As of January 1st, 2024, Irish derogation farmers will be permitted to use 220kg of organic nitrogen per hectare, a reduction from the current limit of 250kg/ha.
This was confirmed to Minister for Agriculture, Charlie McConalogue on September 6th following a meeting with EU Agriculture Commissioner Virginijus Sinkevičius.
“I made a strong case to Commissioner Sinkevicius for the retention of Ireland’s 250 kg/ha derogation until the next review, based on Ireland’s unique, grass based agricultural system, the measures farmers had already taken to improve water quality, and the need for additional time to see the results of these measures in our water quality indicators,” the Minister said.
In the region of 7,000 Irish farmers avail of the derogation with The Netherlands, Denmark and the Flanders region in Belgium the only other EU territories in which the derogation applies.
According to Minister McConalogue, Commissioner Sinkevičius stressed that “that there is no prospect of re-visiting the current decision.
“It may be possible to make some very minor adjustments to the current mapping based on scientific parameters, but these are unlikely to affect the vast majority of derogation farmers. My Department will be examining this over the next few weeks and engaging with the Agriculture Water Quality Stakeholders Working Group in this regard.”
The pending changes are expected to affect about 40 per cent of Ireland’s Derogation farmers and will come into effect six months before the Local and European Elections.
Current thinking on what lies ahead suggests that the impacted farmers will face one of the following three scenarios:
1: A reduction in cattle numbers
2: Increase land area or
3: The export of slurry, all of which would negatively impact on farm profitability.

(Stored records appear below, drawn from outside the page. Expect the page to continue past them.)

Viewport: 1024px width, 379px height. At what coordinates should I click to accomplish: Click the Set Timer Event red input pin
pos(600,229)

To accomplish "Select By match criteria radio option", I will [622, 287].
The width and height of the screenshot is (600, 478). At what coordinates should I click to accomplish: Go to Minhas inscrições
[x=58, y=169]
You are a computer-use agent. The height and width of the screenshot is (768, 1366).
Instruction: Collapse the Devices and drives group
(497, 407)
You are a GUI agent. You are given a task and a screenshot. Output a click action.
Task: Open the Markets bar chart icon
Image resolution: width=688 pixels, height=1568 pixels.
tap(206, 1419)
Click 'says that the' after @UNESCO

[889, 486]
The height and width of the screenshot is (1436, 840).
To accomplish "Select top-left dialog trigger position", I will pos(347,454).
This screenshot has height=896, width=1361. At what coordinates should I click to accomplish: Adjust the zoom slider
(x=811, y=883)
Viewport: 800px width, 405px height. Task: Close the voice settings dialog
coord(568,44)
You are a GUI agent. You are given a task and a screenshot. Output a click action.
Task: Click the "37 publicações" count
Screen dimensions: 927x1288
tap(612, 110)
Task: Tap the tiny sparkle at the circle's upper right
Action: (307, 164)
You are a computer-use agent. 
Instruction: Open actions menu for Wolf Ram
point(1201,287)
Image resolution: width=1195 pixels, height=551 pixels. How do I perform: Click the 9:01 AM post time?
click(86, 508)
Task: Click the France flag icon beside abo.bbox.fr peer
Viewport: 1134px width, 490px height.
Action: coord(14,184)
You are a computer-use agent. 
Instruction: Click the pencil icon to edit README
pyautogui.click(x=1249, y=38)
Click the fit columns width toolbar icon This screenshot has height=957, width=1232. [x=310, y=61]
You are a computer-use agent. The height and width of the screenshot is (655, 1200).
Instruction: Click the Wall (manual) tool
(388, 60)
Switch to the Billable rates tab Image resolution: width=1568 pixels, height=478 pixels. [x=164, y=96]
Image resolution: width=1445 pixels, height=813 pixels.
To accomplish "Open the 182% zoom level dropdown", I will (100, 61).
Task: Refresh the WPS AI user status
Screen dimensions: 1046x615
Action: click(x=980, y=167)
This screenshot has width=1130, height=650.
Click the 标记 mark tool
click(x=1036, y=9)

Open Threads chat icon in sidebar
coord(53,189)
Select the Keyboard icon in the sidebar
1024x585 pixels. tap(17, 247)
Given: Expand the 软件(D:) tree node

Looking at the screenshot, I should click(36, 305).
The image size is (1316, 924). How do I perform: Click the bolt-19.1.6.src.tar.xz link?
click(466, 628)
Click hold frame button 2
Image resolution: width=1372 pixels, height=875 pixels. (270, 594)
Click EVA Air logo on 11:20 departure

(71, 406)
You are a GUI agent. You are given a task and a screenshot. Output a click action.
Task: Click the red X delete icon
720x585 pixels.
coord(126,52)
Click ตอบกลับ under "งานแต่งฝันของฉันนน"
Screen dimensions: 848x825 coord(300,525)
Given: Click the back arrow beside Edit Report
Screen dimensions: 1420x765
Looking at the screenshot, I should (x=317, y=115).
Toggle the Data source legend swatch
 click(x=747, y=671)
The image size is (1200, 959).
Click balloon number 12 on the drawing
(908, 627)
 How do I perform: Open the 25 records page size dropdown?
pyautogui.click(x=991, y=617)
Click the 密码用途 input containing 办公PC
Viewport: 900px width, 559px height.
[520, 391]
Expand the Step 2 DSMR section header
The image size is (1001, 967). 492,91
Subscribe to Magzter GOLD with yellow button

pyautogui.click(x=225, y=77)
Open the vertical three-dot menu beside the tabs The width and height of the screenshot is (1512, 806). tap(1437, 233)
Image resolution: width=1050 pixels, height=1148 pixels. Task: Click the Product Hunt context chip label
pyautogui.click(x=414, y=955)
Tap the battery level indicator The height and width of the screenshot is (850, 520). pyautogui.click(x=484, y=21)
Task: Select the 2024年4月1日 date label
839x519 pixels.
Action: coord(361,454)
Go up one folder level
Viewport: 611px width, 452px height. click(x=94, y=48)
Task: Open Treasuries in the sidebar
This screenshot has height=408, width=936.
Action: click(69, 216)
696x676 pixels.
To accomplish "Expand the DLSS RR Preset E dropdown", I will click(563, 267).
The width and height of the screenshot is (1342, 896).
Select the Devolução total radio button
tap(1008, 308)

However, a reduction in stock levels will not have an impact on water quality according to Eddie Burgess, an agriculture and catchment specialist with Teagasc.
Feelings over the derogation have been running high among farmers and their representative bodies over the past year, with one government Senator, dairy farmer Tim Lombard, suggesting in late August that a drop to 220kg/ha would lead to “carnage”.
Following the Minister’s comments on September 6th, Taoiseach Leo Varadkar stated: “The real thing we have to do now is to make sure we hold the 220kg. We’re one of only three countries in Europe that have the derogation and we may be the last. We want to make sure that we hold onto that.”
Established in 1991, the EU’s Nitrates Directive, promotes sound farm practice and is designed to ensure sustained and improved water quality across each of the 27 Member States.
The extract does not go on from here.